Part of this work is acknowledging that kids and teens make mistakes, explore boundaries, and are trying to figure out who they are and how they fit in with others. It is messy; it can feel uncomfortable. When a camper says something really mean to another camper or blatantly excludes them from joining in with a group, we engage the work. Sometimes mean or exclusionary behavior can become part of a repetitive pattern. At Blue Star we define bullying as repeated unwanted aggressive behavior that involves a power imbalance (https://www.stopbullying.gov).

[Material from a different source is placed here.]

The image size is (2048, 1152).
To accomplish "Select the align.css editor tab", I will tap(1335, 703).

We also understand that testing the accepted social boundaries to establish one’s role in a group is developmentally appropriate behavior. That said, while these behaviors are age appropriate, some of them are not acceptable in our intentional community. Rather, the good work of camp is to scaffold and support all children in working with these challenges and learning from the experience to help them discover their best selves. Always we are working to root out exclusionary behavior and catalyze inclusive acts. We use the word, inclusion (and not tolerance), as inclusion requires the camper to go beyond tolerance, or simply putting up with someone. The following are just a handful of examples of HOW we strive to accomplish this…
- Our intensive staff leadership training focuses on how our counselors can best create an inclusive cabin community, in addition to how best to handle when a camper is not acting in that way. Our unit and camp leaders are in the camper cabins every day and checking in with the counselors regularly to gather information on the internal cabin dynamics. Our leadership team then makes the decisions as to how to work with certain campers individually and the cabin as a whole.

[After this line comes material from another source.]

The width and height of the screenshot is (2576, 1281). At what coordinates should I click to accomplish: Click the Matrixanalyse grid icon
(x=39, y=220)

- Weekly check-ins (one-on-one conversations) occur as a priority between our unit leaders and each of their campers. *Parents, as partners, can coach their children to share with their camp leadership how they actually are doing and feeling, especially within their cabin. Our unit leaders share their weekly check-in written reports with their camp leader and director. From there, our leadership team again is making the decisions as to how to work with certain campers individually, including when the directors will engage parents.

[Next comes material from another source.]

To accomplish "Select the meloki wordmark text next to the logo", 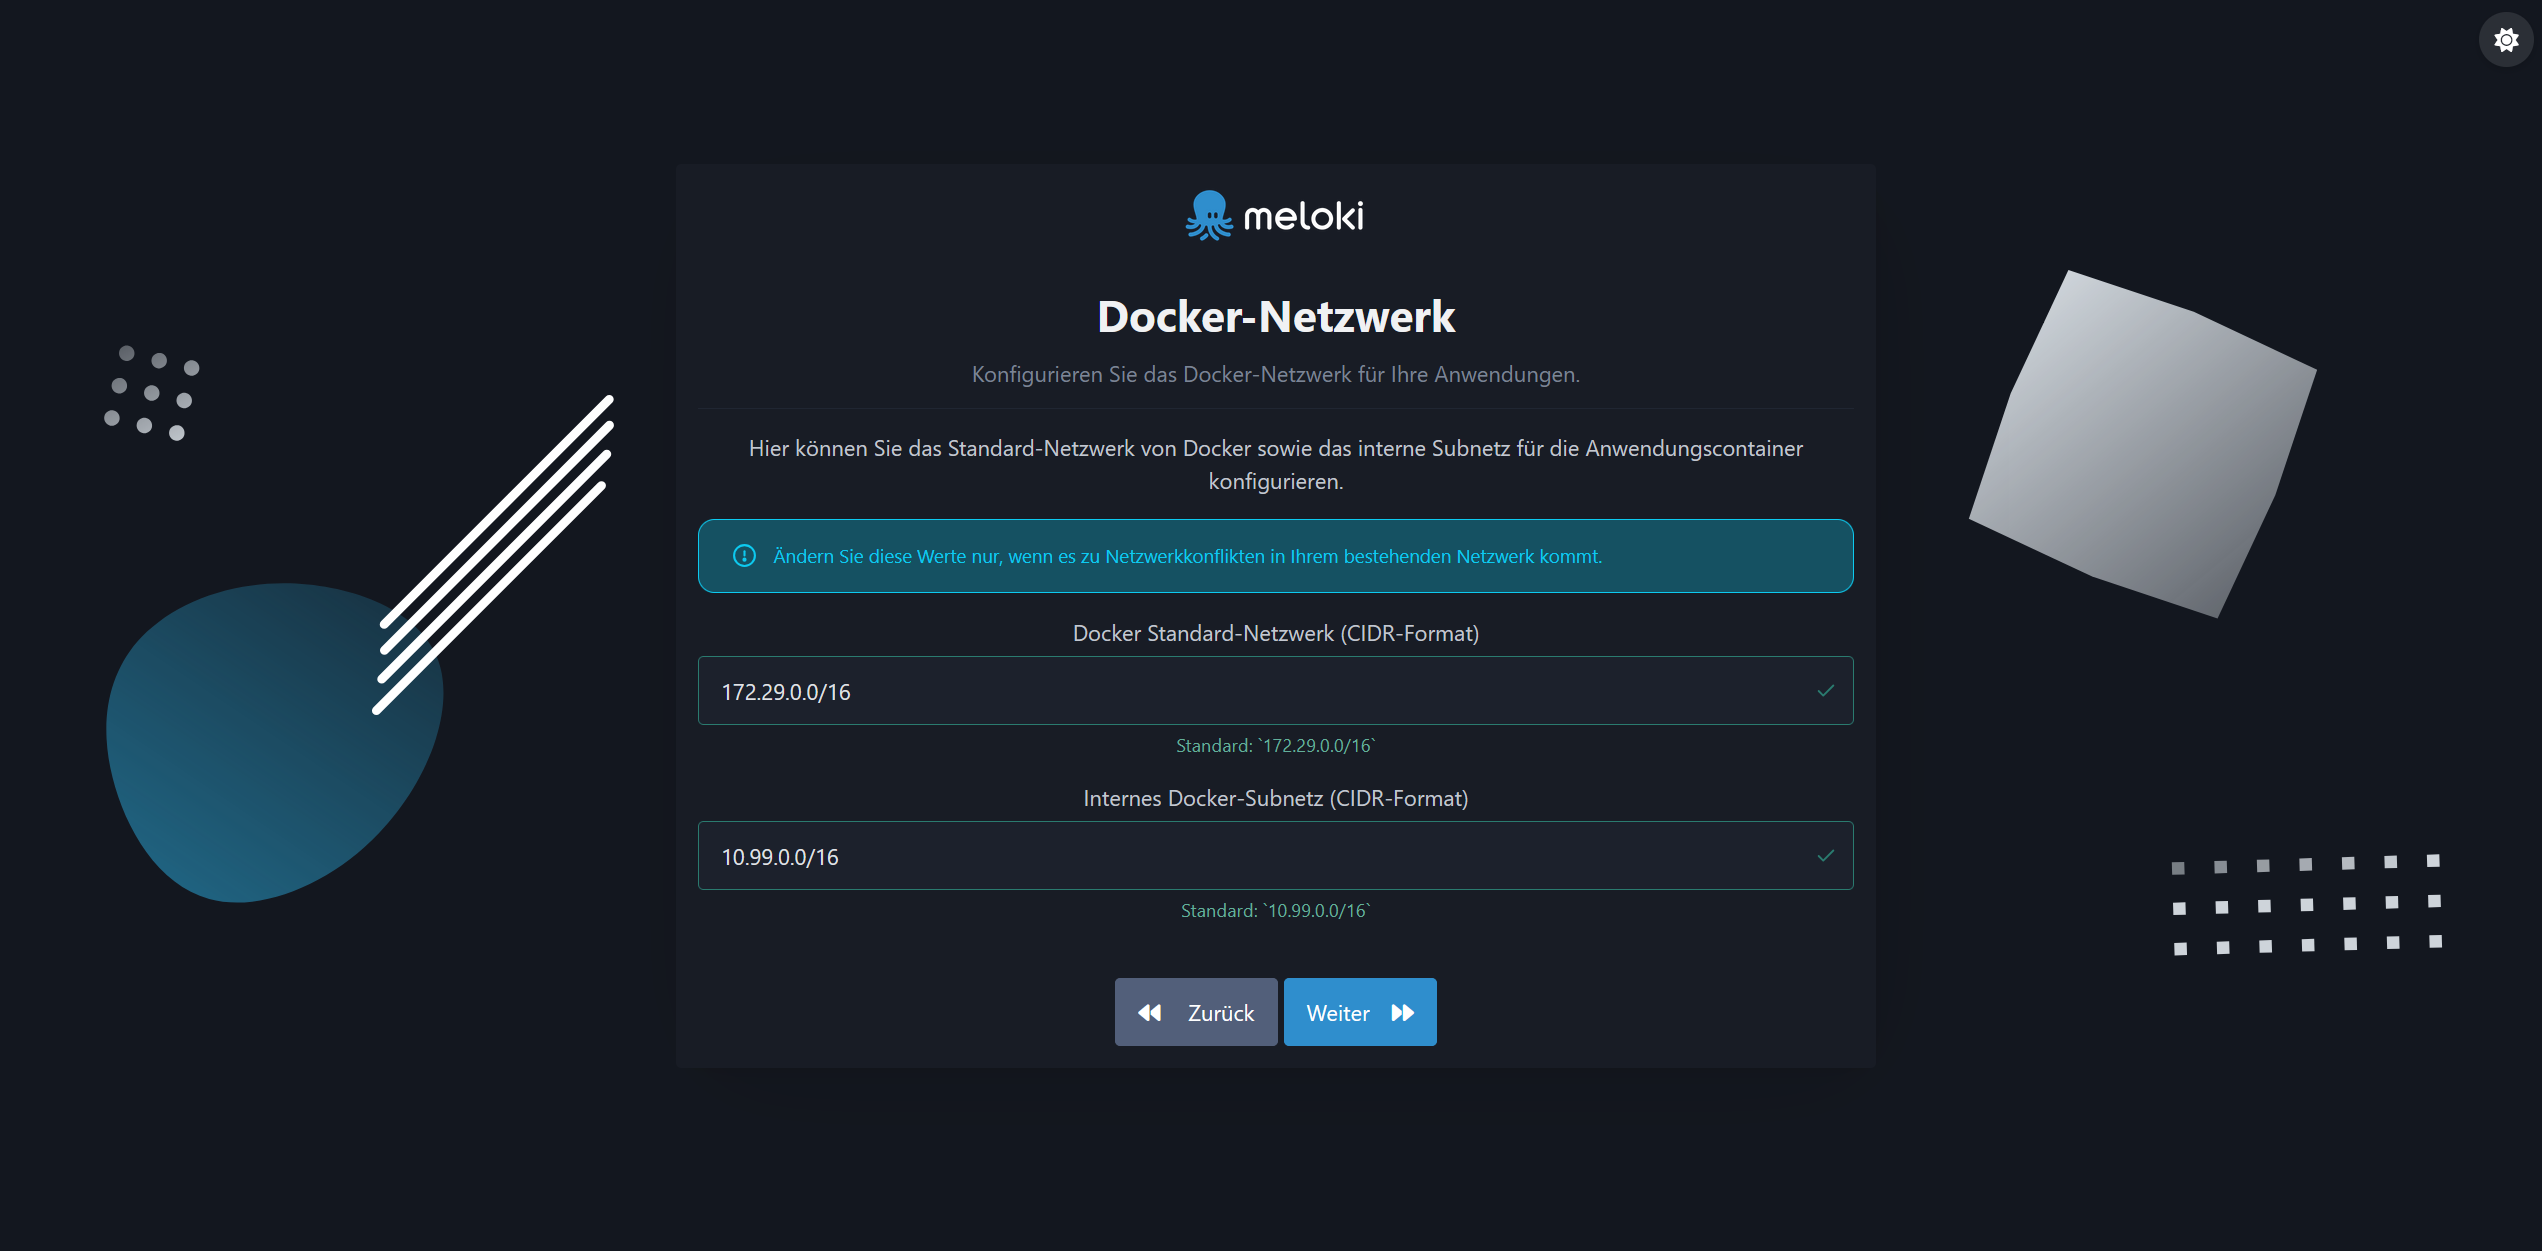I will click(x=1303, y=214).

- Circle Ups & Key Logs are modeled and led by our unit and camp leaders. Lauren & I facilitate our leadership team Circle Ups as part of an ongoing training process. From there, our counselors are empowered to lead regular Circle Ups with their cabins. Circle Ups are opportunities for campers to share openly what is going well for them at camp and what is not going well (ie “Rose & Thorn”). Alumni will be much more familiar with Key Log ceremonies that happen on the last night of every session. All campers and staff from each unit share gratitude with each other, sitting around the camp fire and reflecting on their camp relationships. It is important for the adults at camp to model and scaffold for our campers that it is healthy to share their feelings.
- Camper Commitment policies are a newer addition to our social-emotional learning arsenal. This summer, all of our campers and their parents will receive our Camper Commitment policy to discuss at home before camp starts. At camp, our leadership team and counselors will review the Camper Commitments as part of our regular process of setting cabin guidelines with our campers at the beginning of each session. This way, all of our campers start the summer on the same page as to what behavior is acceptable and, clearly, what is not. To get campers to buy in, it is key that campers feel part of the process.
As always, Lauren & I invite all of our camp families to partner with us and support our mission in creating an inclusive community at camp where all campers feel known, needed, cared for and safe.